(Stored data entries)
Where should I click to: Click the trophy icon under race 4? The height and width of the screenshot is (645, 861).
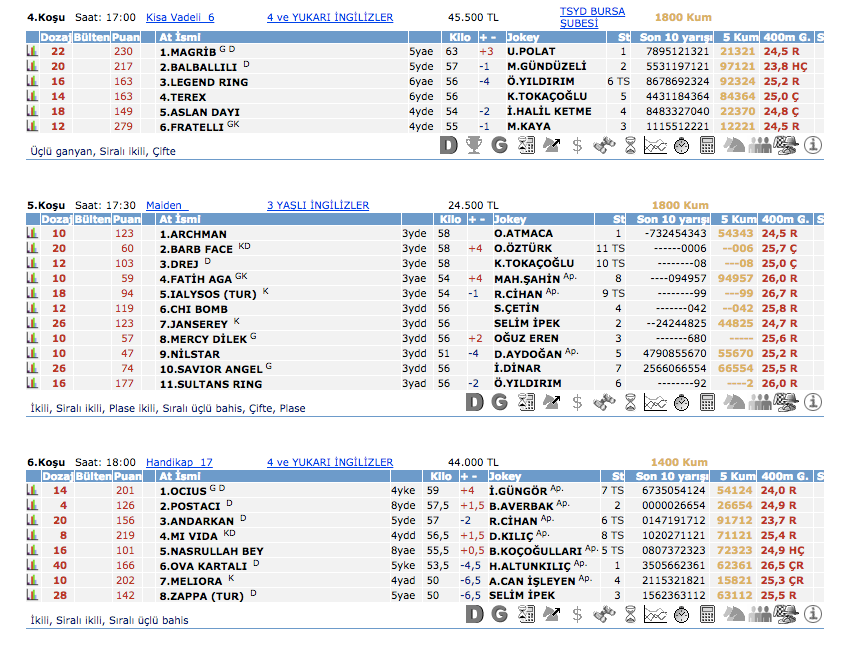pyautogui.click(x=474, y=146)
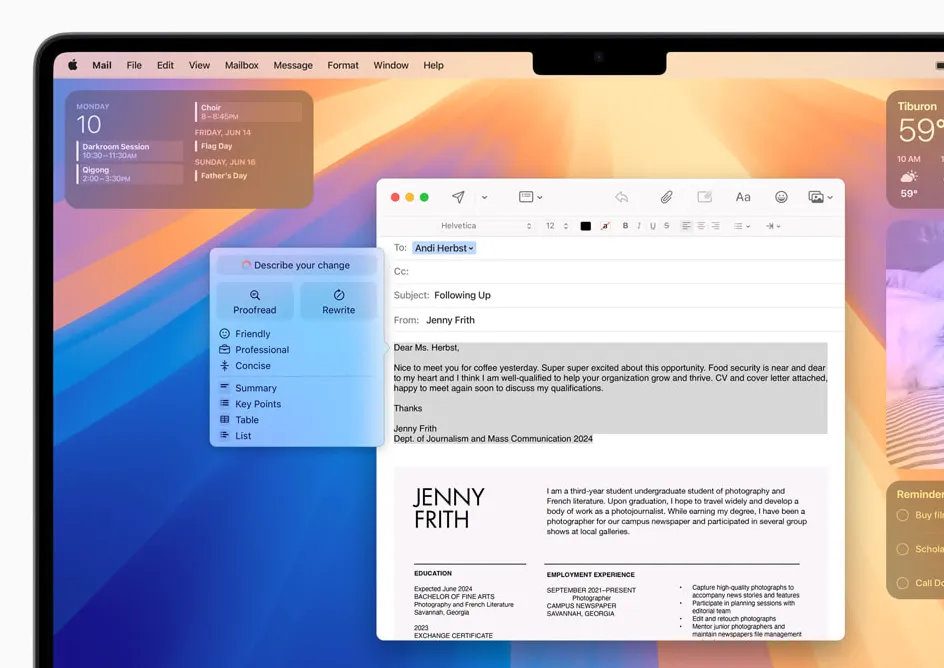Click the Describe your change field

[297, 265]
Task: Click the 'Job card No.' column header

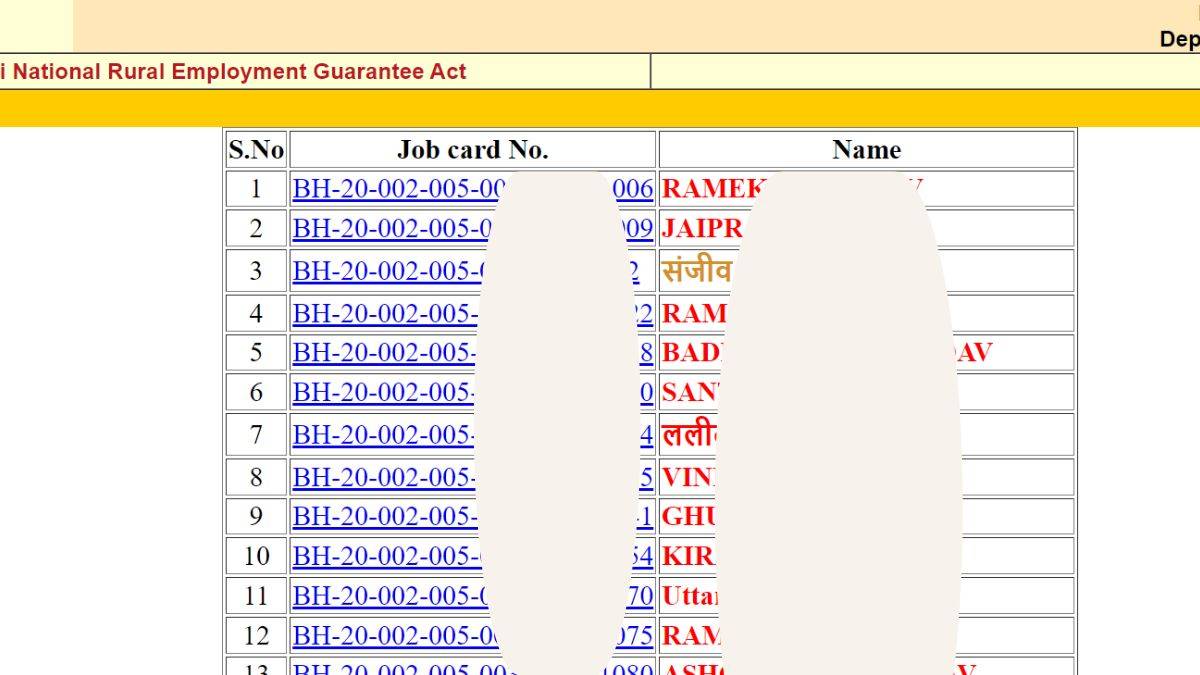Action: [472, 150]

### [EXERCISE PROMPT]
Word-for-word copy, no pictures: write out the entries above in full.

### [WRITTEN ANSWER]
Where should I click to: Click the trophy icon under race 4? The height and width of the screenshot is (645, 861).
pyautogui.click(x=474, y=146)
Click the Describe your change field

[297, 265]
Task: Click the 'Job card No.' column header

Action: [472, 150]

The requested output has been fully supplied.